Yes. We can see it in artwork -- the danse macabre / dance of death / memento mori. Starting in the 1420s we've got paintings -- many of the earliest now unfortunately lost-- devoted to the idea of the impermanence of life and the possibility that death looms everywhere. This subject proves very durable, inspiring artists from Durer to the present to paint "Death and the Maiden" for example; we've got five centuries of artists painting this subject, and we've even got music inspired by that painting (Schubert most notably).

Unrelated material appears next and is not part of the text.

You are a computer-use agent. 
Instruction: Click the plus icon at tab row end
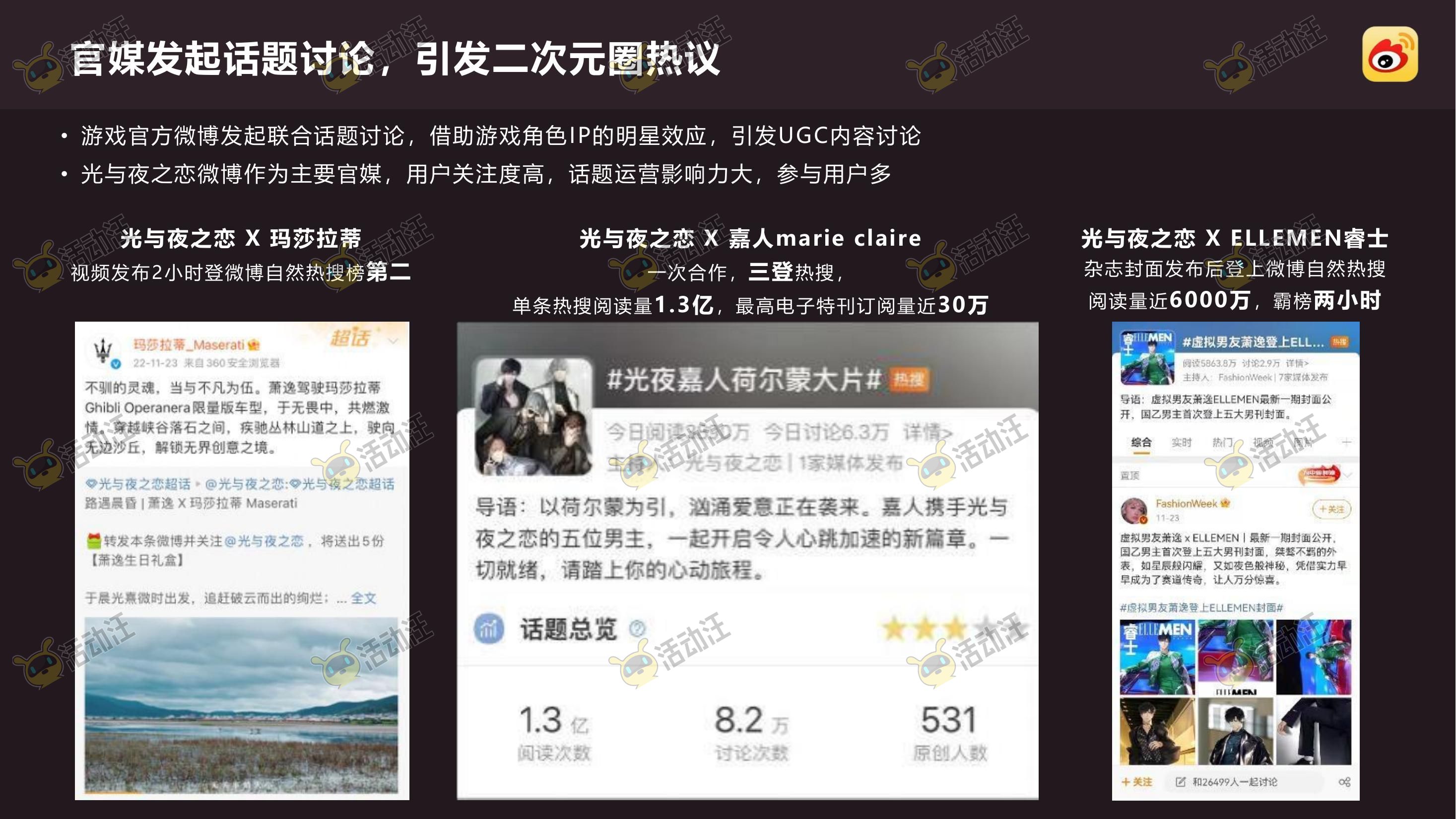(x=1347, y=442)
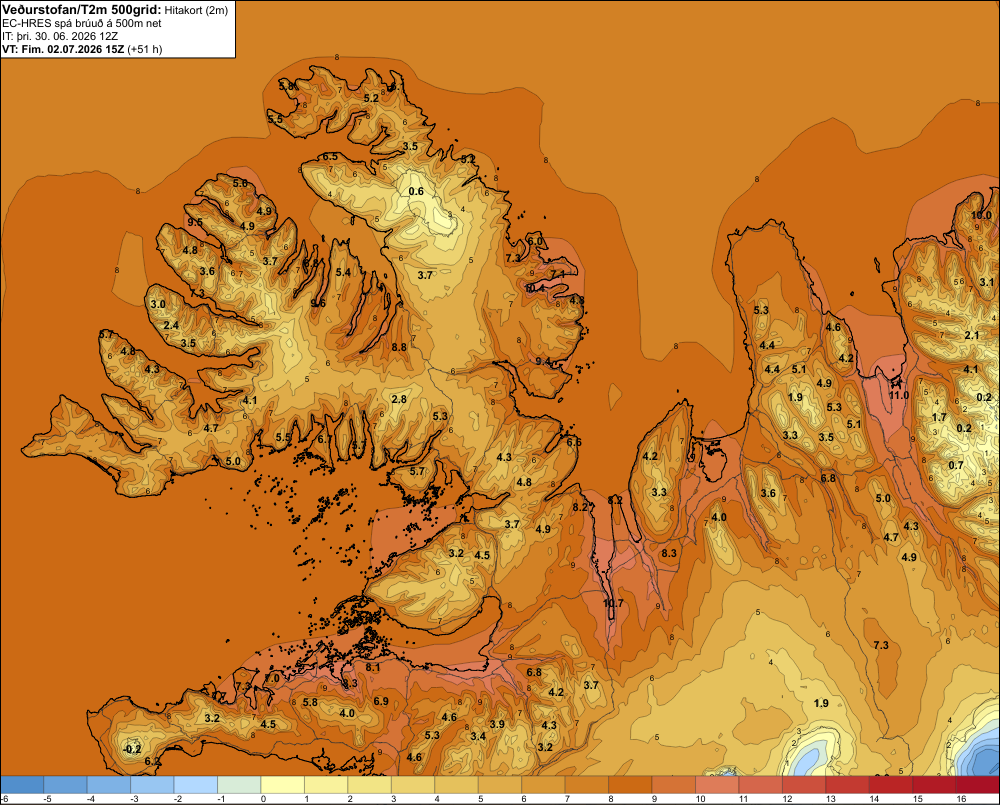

We see it in literature -- Chaucer in The Pardoner's Tale, Boccaccio in the Decameron. And of course Petrarch (Francesco Petrarca):

In 1348, when Petrarch was forty-four, the plague suddenly removed several of his best friends, his chief patron, and his beloved Laura. In 136I, when it recurred, he lost his son and his closest friend. It is fair to say that the plague was an outer circumstance that made special demands on Petrarch's consciousness. Nino Sapegno sketches the role of Black Death in Petrarch's life: '. . . from the terror and sadness of those days, [he derived] a sense of weary self abandonment in God, and even more, a need to meditate on his past life from above and to judge it severely in its vanity'. Of the sonnets concerned with Laura's death, he says, '. . . there appears again that insistent examination of conscience, that concern with meditation and reflection which is the most profound source of poetry in the earlier part of the Canzoniere as well; and now it appears . . . with a more desolate and weary kind of harmony. The sense of death pervades these confessional passages and colors them with a languid sadness, lifts them finally to a supreme longing for peace.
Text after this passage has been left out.